Assuming a standard linear regression model with independent normal errors, the ordinary least squares (OLS) estimator of $\beta$ is exactly the maximum likelihood estimator (MLE) because maximizing the Gaussian likelihood is equivalent to minimizing the sum of squared residuals.

## Model and likelihood

Consider the linear model

$$
Y = X\beta + \varepsilon,
$$

where $Y \in \mathbb{R}^n$, $X$ is an $n \times p$ matrix of predictors, $\beta \in \mathbb{R}^p$ is the parameter vector, and

$$
\varepsilon \sim N(0, \sigma^2 I_n),
$$

with $\sigma^2 > 0$ and $I_n$ the $n \times n$ identity matrix.

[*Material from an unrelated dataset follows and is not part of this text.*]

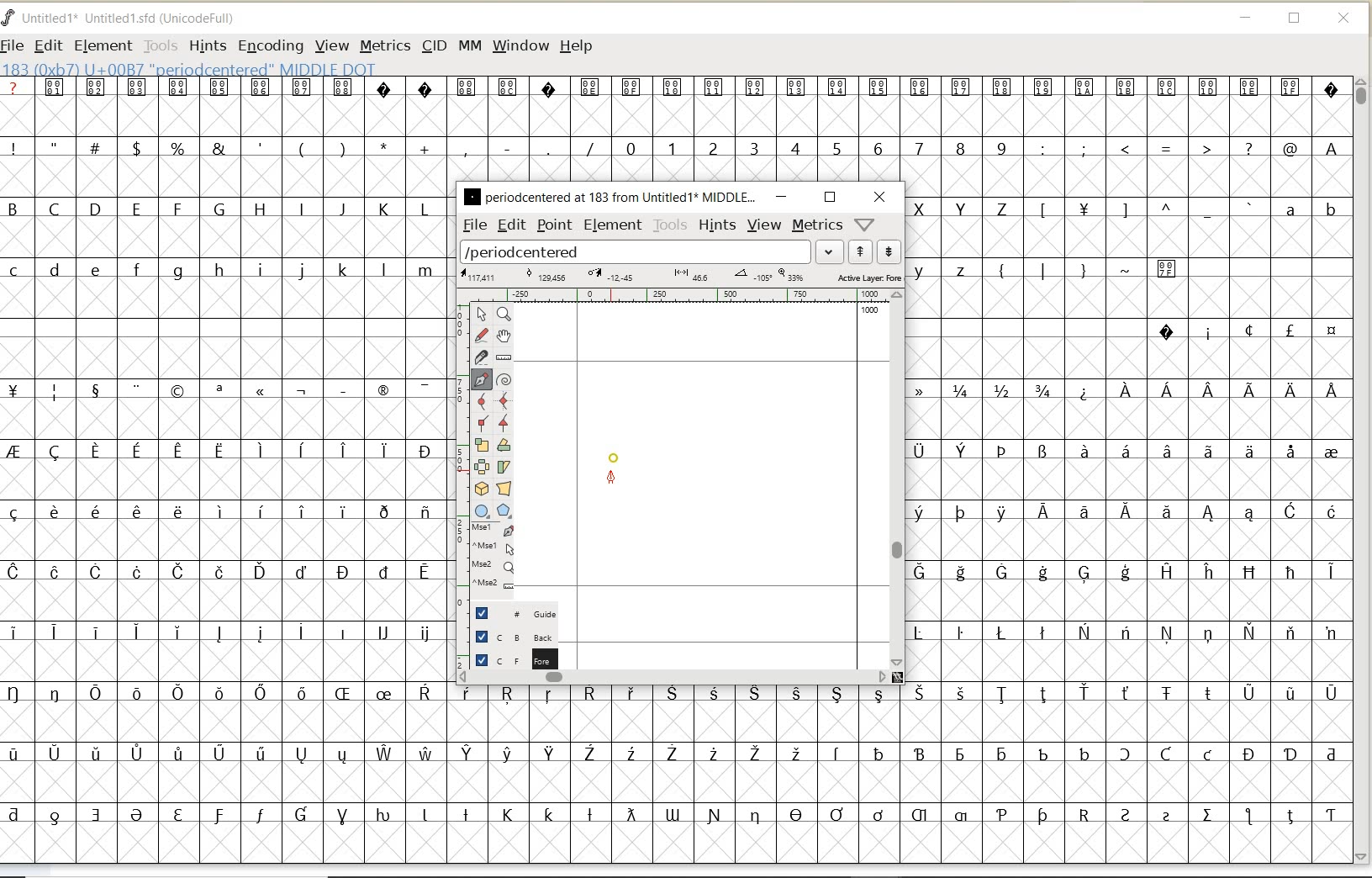 Image resolution: width=1372 pixels, height=878 pixels. Describe the element at coordinates (521, 45) in the screenshot. I see `WINDOW` at that location. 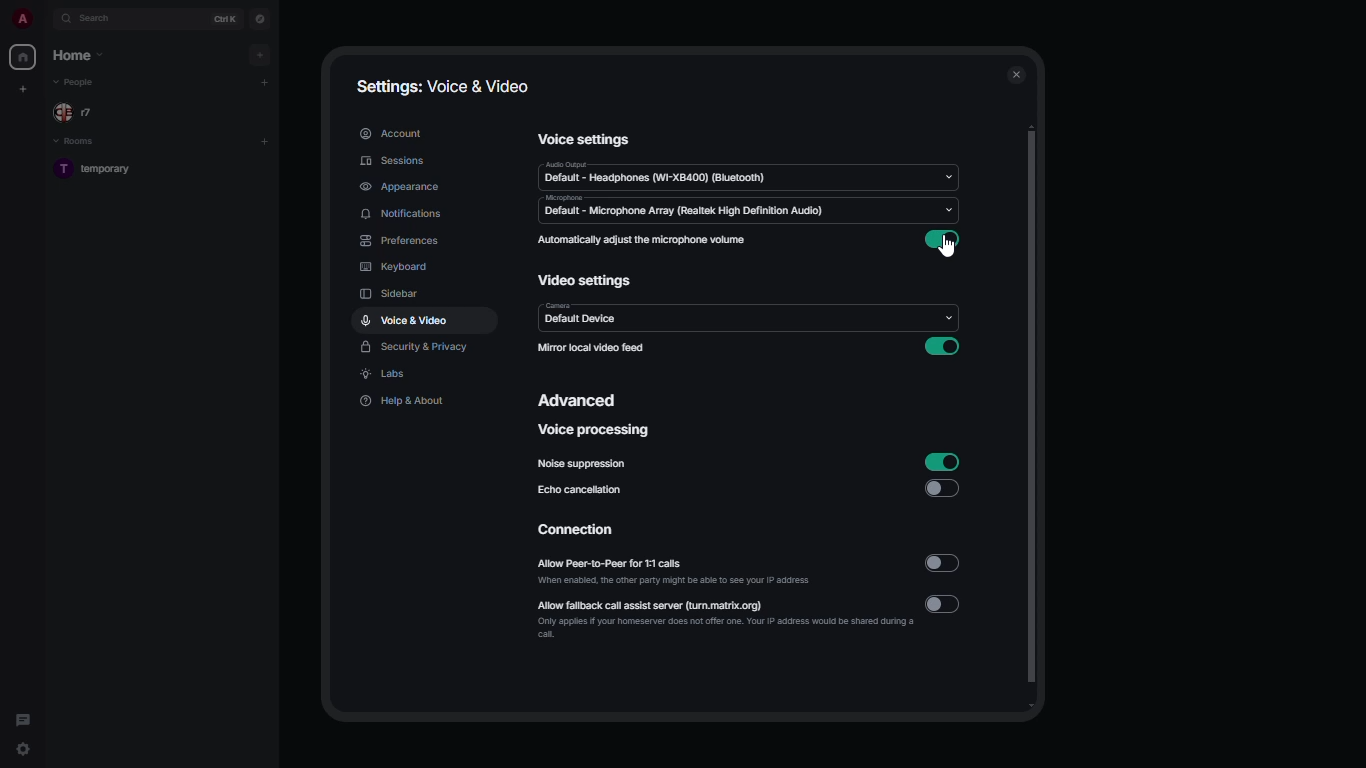 I want to click on add, so click(x=267, y=141).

Conditional on $X$, the distribution of $Y$ is multivariate normal:

$$
Y \mid X \sim N(X\beta, \sigma^2 I_n).
$$

The joint density (likelihood) of $Y$ given $\beta, \sigma^2$ is

$$
L(\beta, \sigma^2 \mid y)
= \frac{1}{(2\pi\sigma^2)^{n/2}}
\exp\left(
-\frac{1}{2\sigma^2}(y - X\beta)^{\top}(y - X\beta)
\right).
$$

Taking logs gives the log-likelihood (up to constants not depending on $\beta$):

$$
\ell(\beta, \sigma^2 \mid y)
= -\frac{n}{2}\log(2\pi)
- \frac{n}{2}\log(\sigma^2)
- \frac{1}{2\sigma^2}(y - X\beta)^{\top}(y - X\beta).
$$

## Equivalence to least squares

For a fixed $\sigma^2$, maximizing $\ell(\beta, \sigma^2 \mid y)$ with respect to $\beta$ is the same as minimizing the quadratic term

$$
Q(\beta) = (y - X\beta)^{\top}(y - X\beta),
$$

because the other terms in $\ell$ do not depend on $\beta$ and $-\frac{1}{2\sigma^2}$ is a negative constant.

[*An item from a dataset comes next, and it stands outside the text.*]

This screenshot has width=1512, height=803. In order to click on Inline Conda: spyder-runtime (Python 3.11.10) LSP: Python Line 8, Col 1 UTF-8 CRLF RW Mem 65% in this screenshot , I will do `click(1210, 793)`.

But minimizing $Q(\beta)$ is precisely the ordinary least squares criterion:

$$
\hat{\beta}_{\text{OLS}} 
= \arg\min_{\beta} (y - X\beta)^{\top}(y - X\beta).
$$

To find the minimizer, differentiate $Q(\beta)$ and set to zero:

$$
Q(\beta) = (y - X\beta)^{\top}(y - X\beta)
= y^{\top}y - 2\beta^{\top}X^{\top}y + \beta^{\top}X^{\top}X\beta,
$$

$$
\frac{\partial Q(\beta)}{\partial \beta}
= -2X^{\top}y + 2X^{\top}X\beta.
$$

Set the gradient to zero:

$$
-2X^{\top}y + 2X^{\top}X\hat{\beta} = 0
\quad \Longrightarrow \quad
X^{\top}X\hat{\beta} = X^{\top}y.
$$

If $X^{\top}X$ is invertible,

$$
\hat{\beta}_{\text{MLE}} 
= \hat{\beta}_{\text{OLS}}
= (X^{\top}X)^{-1}X^{\top}y.
$$

Thus, under the normal-error assumption, the least squares estimator is exactly the maximum likelihood estimator for $\beta$ in the linear regression model.